• [TASK TO COMPLETE] Can you output everything from the line containing "How do I perform: Like" down to the end of the rows below as a JSON list of strings, one per line with blank lines omitted? Leave the pictures out of your answer.

• [DATA IN THIS EXERCISE]
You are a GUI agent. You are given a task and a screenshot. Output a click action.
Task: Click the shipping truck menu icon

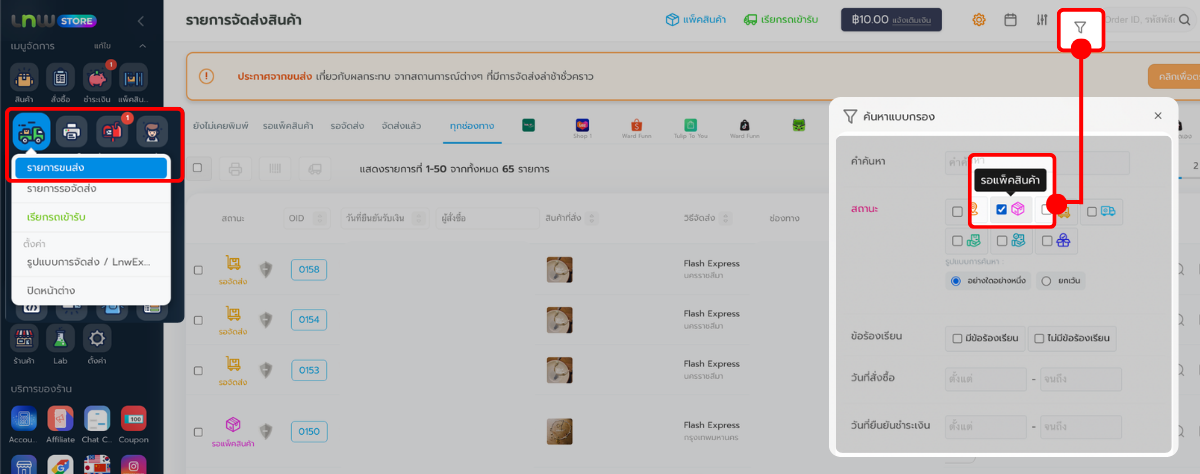(x=31, y=130)
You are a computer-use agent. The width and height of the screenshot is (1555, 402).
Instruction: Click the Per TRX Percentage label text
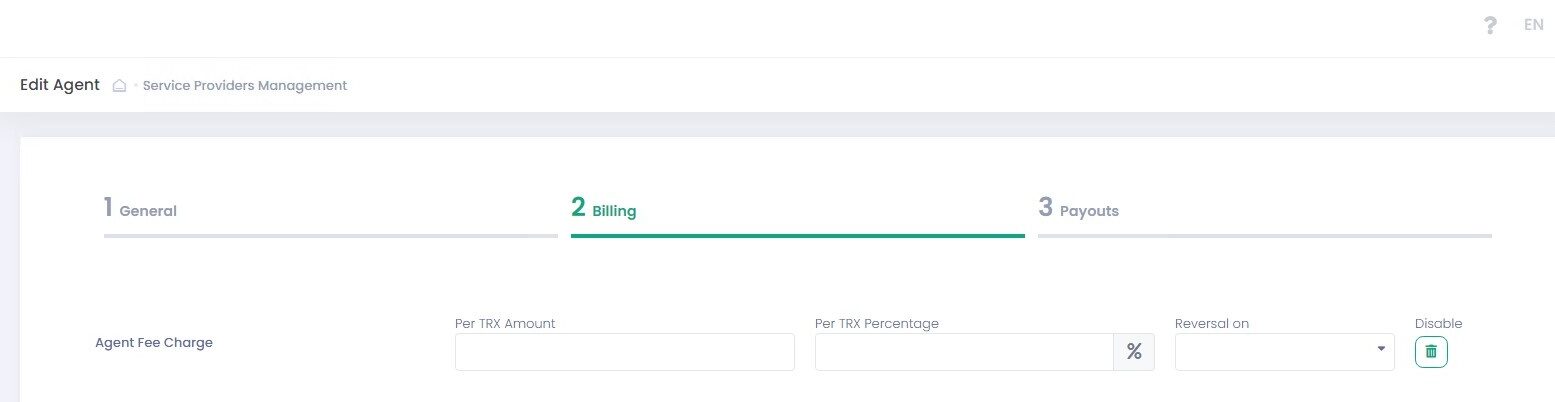(x=877, y=323)
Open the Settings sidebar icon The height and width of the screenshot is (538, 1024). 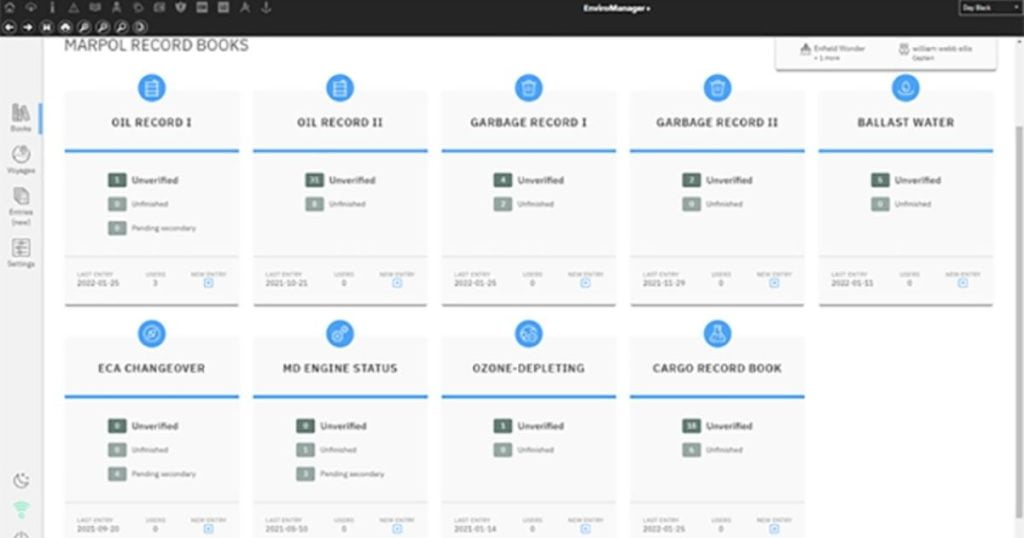21,253
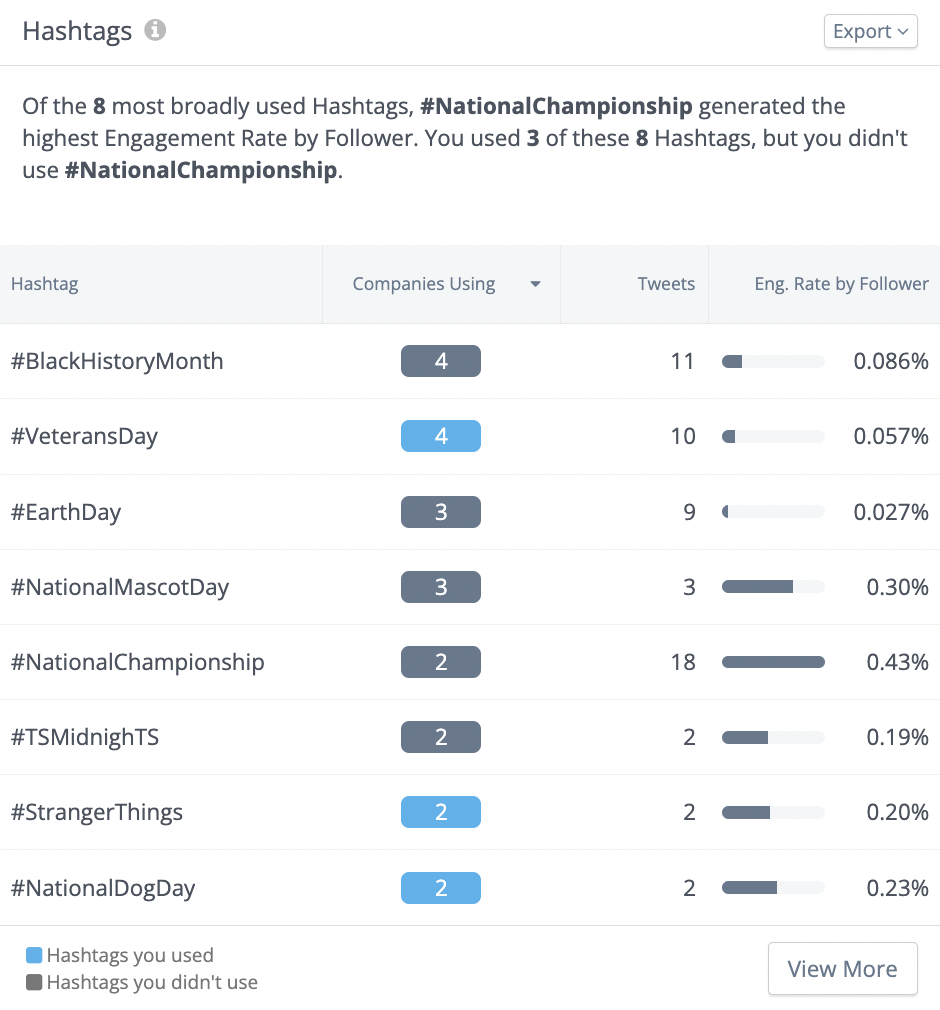
Task: Select the badge showing 3 next to #EarthDay
Action: pos(440,511)
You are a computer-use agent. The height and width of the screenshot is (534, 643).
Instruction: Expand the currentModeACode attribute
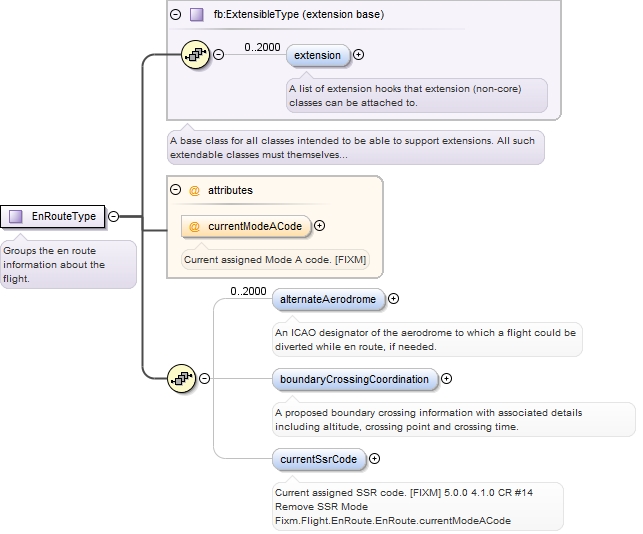tap(320, 226)
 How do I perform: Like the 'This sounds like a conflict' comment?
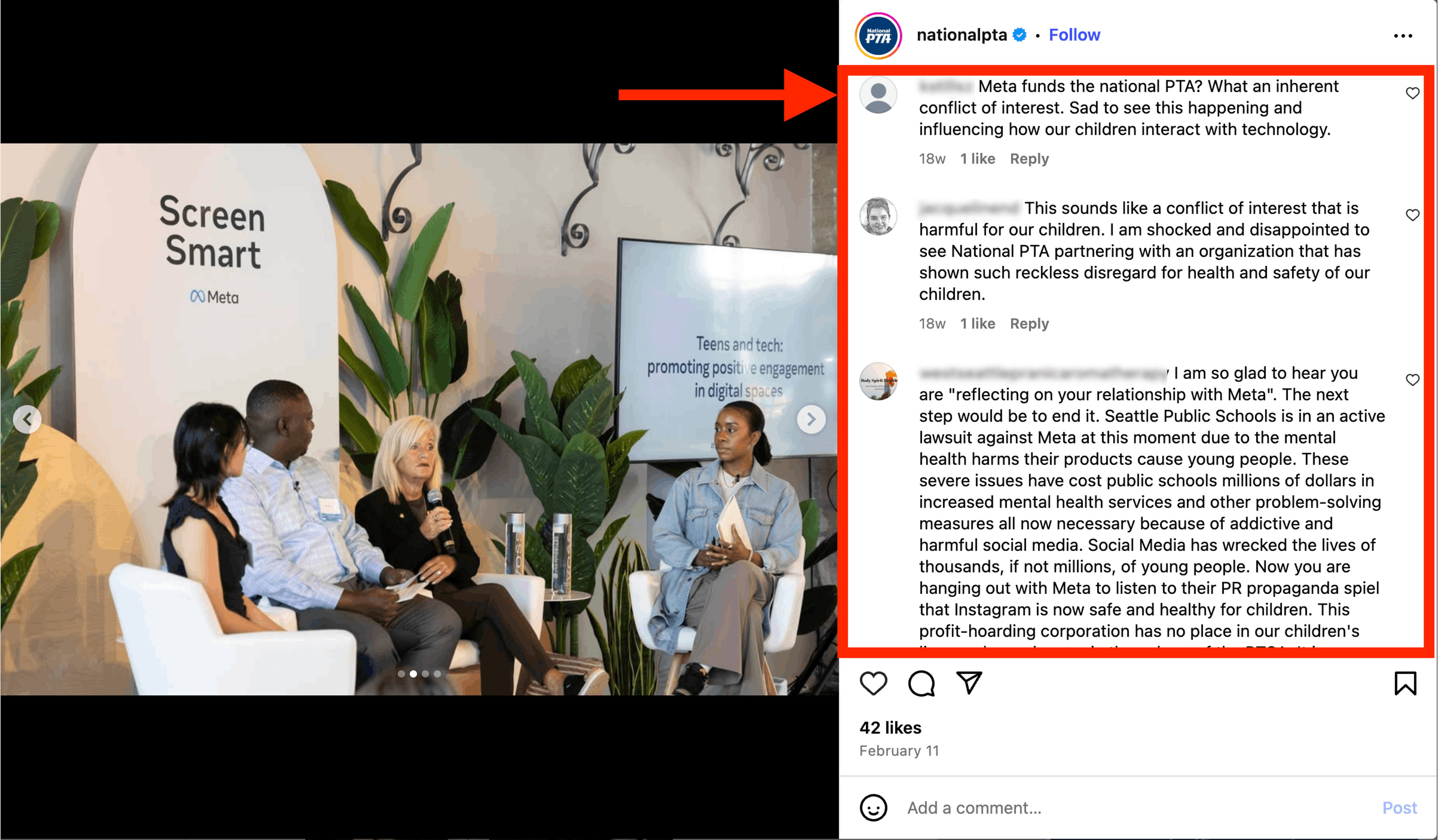click(x=1412, y=215)
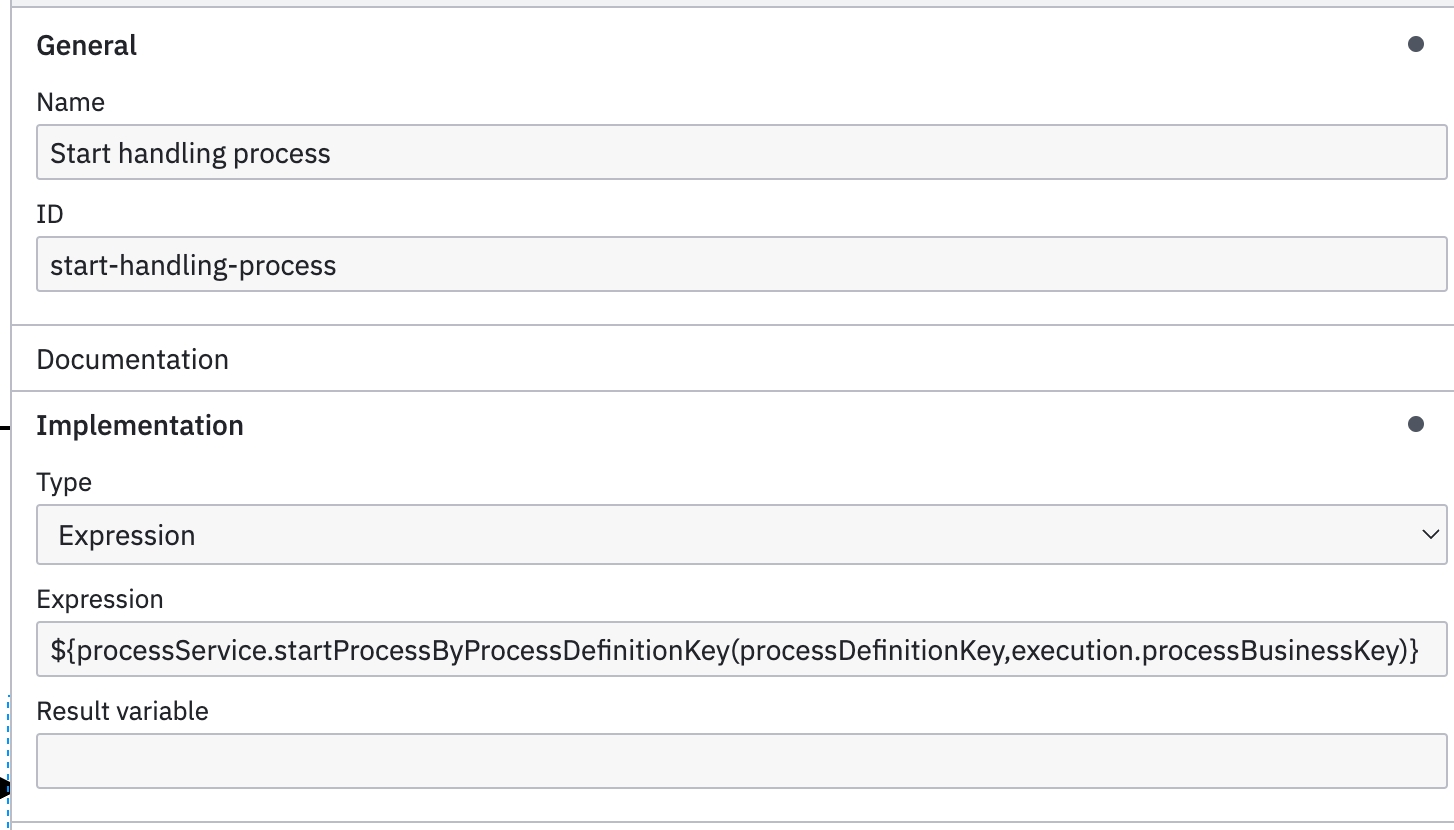The height and width of the screenshot is (830, 1454).
Task: Click the ID field label
Action: click(50, 214)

• [WRITTEN RESPONSE]
[
  " How do I perform: Like the 'This sounds like a conflict' comment?",
  "click(x=1412, y=215)",
  "The height and width of the screenshot is (830, 1454).",
  "Task: Click the ID field label",
  "Action: click(50, 214)"
]